Records contained in a dataset:

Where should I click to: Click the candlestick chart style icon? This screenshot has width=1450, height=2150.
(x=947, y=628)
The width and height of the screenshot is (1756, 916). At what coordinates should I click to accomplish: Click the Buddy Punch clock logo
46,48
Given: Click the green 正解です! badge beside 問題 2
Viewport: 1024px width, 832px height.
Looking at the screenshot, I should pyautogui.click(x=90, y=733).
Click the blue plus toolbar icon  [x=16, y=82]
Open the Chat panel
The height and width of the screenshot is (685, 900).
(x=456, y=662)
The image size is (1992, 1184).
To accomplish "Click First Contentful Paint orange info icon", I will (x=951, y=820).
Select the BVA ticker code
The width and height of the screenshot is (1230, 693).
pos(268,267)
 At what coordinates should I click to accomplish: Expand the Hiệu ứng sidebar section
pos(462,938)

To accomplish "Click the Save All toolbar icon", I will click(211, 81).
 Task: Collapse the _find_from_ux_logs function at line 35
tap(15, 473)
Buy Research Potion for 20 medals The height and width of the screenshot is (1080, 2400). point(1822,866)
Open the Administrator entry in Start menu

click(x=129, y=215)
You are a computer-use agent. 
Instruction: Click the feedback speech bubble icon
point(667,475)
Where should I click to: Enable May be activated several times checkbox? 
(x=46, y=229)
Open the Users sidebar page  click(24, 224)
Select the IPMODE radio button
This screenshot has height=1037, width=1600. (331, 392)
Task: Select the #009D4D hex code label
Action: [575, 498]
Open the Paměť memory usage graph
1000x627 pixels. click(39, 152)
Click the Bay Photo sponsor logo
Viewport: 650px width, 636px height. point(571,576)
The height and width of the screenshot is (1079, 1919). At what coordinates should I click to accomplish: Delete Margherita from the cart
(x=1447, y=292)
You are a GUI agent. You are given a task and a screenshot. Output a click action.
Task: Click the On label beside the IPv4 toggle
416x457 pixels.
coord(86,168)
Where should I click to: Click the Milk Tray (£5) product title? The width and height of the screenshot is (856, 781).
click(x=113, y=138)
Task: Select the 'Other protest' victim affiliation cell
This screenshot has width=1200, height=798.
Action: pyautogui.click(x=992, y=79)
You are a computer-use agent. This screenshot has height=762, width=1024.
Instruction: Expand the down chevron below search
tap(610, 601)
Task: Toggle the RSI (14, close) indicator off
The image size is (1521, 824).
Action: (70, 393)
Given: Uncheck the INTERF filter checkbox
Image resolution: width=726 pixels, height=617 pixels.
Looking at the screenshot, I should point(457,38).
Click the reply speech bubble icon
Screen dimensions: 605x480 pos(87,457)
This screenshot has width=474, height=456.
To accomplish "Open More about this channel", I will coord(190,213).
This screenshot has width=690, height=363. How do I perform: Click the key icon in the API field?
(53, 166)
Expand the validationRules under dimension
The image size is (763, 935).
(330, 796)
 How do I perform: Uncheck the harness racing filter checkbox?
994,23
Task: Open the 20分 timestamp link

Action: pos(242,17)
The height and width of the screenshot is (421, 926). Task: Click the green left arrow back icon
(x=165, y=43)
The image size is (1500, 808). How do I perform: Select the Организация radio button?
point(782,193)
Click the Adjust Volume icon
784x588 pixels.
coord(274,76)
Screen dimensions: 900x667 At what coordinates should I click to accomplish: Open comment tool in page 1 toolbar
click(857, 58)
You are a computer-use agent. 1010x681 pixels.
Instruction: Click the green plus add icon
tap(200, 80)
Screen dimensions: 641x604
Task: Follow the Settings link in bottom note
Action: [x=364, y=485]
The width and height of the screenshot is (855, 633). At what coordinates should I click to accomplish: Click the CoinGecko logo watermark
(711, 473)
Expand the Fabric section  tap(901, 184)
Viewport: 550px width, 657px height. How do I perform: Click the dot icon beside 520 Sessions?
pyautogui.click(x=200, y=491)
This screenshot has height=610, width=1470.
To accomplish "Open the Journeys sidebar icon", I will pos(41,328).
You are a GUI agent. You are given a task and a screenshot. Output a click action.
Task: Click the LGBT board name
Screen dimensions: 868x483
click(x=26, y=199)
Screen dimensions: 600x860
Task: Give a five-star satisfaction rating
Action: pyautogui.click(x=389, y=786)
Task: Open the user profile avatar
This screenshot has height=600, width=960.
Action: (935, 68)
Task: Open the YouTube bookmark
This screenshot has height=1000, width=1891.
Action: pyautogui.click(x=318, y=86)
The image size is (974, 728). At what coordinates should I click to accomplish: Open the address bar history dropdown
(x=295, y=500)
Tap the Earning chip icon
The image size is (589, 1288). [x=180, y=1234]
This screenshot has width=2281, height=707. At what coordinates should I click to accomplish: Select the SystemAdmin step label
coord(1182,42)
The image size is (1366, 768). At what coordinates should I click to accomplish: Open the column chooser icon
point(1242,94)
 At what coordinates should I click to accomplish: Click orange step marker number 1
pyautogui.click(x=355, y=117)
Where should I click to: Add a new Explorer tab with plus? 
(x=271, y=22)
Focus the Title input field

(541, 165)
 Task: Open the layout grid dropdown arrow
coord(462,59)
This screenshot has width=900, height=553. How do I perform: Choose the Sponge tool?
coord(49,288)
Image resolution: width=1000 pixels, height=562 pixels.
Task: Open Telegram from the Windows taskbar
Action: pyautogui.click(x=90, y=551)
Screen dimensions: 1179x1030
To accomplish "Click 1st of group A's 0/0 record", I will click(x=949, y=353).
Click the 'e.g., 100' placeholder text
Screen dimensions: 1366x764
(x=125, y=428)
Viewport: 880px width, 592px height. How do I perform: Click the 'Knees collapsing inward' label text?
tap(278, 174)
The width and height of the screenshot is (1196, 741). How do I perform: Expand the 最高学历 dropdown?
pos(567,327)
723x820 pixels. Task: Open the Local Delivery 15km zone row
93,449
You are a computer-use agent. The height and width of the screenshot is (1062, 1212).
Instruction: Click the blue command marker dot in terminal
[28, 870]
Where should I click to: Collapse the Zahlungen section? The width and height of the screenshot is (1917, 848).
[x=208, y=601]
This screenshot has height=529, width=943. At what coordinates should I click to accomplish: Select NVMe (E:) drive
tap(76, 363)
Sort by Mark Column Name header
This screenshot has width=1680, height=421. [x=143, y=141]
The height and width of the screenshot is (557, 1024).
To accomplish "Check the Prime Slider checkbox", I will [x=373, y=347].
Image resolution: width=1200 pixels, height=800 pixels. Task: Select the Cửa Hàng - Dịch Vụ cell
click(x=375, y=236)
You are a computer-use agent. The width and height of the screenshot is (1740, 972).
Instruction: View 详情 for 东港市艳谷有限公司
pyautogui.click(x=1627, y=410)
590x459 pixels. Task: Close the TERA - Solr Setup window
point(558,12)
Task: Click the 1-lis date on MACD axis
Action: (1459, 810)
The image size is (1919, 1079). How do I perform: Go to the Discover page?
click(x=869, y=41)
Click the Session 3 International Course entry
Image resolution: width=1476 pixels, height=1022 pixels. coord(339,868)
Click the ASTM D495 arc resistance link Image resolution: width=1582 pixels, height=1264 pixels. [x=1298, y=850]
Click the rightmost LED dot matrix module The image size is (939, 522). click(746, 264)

§ EXERCISE PROMPT: Only lines with the word "computer" count here; copy every one from the records.

§ EXPECTED OUTPUT:
You are a computer-use agent. 
You are a computer-use agent. This screenshot has height=762, width=1024.
You are a computer-use agent. 1010x681 pixels.
You are a computer-use agent. The height and width of the screenshot is (1062, 1212).
You are a computer-use agent. The width and height of the screenshot is (1740, 972).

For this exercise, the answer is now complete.